• _Stated goal 1_:
In the Rust slice patterns tracking issue, what symbol does the most helpful comment propose adding to resolve the conflict with range patterns?
• _Stated goal 2_:
Pick up the Rust slice patterns tracking issue from its final line and keep writing it.

• _Excerpt to read_:
-- Begin --

Rust: Tracking issue for RFC #495 (features `slice_patterns` and `advanced_slice_patterns`)

Created on 6 Mar 2015  Â·  79Comments  Â·  Source: rust-lang/rust

New tracking issue: https://github.com/rust-lang/rust/issues/62254

Old content

Tracking issue for https://github.com/rust-lang/rfcs/pull/495

Breaking Changes

This RFC is a breaking change for most users of slice patterns. The main change is that slice patterns now have the type [_] instead of &[_].

For example, in the old semantics

fn slice_pat(x: &[u8]) {
    // OLD!
    match x {
        [a, b..] => {}
    }
}

the [a, b..] would have the type &[u8], a would have the type u8 and b the type &[u8].

With the new semantics, [a, b..] would have the type [u8] and b the type [u8] - which are the wrong types. To fix that, add a & before the slice and a ref before the tail as if you were matching a struct (of course, use ref mut if you want a mutable reference):

fn slice_pat(x: &[u8]) {
    // NEW
    match x {
        &[a, ref b..] => {}
    }
}

Concerns to be resolved before stabilization

  • [ ] The syntax conflicts with exclusive range patterns.
  • [ ] #8636 Matches on &mut[] move the .. match & don't consider disjointness
  • [ ] #26736 cannot move into irrefutable slice patterns with multiple elements
  • [x] #34708 double drop with slice patterns
  • [x] #26619 (Only E-needstest) Yet another bug with slice_patterns
  • [x] #23311 (Only E-needstest) LLVM Assertion: Both operands to ICmp instruction are not of the same type!

History and status

B-RFC-implemented B-unstable C-tracking-issue P-medium T-lang

Most helpful comment

Proposal to resolve the conflict with inclusive range patterns: add an @ symbol:

[first, second, ..]
[first, second, tail @ ..]
[ref first, ref second, ref tail @ ..]
[ref mut first, ref mut second, ref mut tail @ ..]

It already has a similar role in other places in patterns: x @ Some(_)

-- End --

• _Given material_:

-- Begin --

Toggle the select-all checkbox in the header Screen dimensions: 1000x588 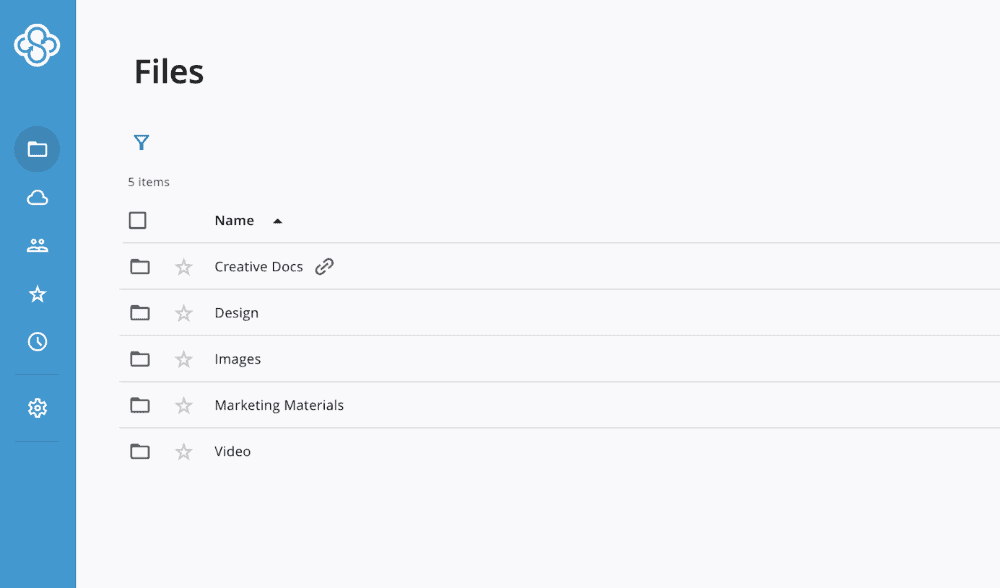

-- End --

• _Written answer 1_:
The @ symbol.

• _Written answer 2_:
All 79 comments

triage: P-backcompat-lang (1.0 beta) -- at least for the backwards incompatible parts of rust-lang/rfcs#495. This is something of a nice to have, we can live with it if it doesn't get done.

I'm on it, by the way.

https://github.com/jakub-/rust/tree/array-pattern-changes. I'll open a PR soon.

@jakub- go go go!

:racehorse:

(this is puntable to 1.0 if necessary, but we hope to have it by 1.0 beta.)

We are going to feature-gate array patterns, in order to ensure that we can soundly land these changes to the semantics in the future.

Moving off of milestone, since these are now gated.

triage: I-nominated ()

P-high, not 1.0.

I've repurposed this as a general tracking issue for the slice_patterns and advanced_slice_patterns features.

Syntax for named subslice a.. conflicts with potential future exclusive slice patterns. Either it should be changed, or exclusive slice patterns should be forever rejected, or something else.

So, once MIR is around, I'll feel much better about this feature from the POV of soundness. It's certainly convenient once in a while. But I have realized a few quirks recently:

  1. I think there is still some debate about whether [] patterns should match &[T] values. I think no, you should write the &.
  2. I don't think that there is a syntax for taking a mut subslice.
  3. The syntax conflicts with exclusive slice patterns (as @petrochenkov pointed out).
  4. It's a bit unclear to me if the slice part is intended as a fresh subpattern. Seems like it should be.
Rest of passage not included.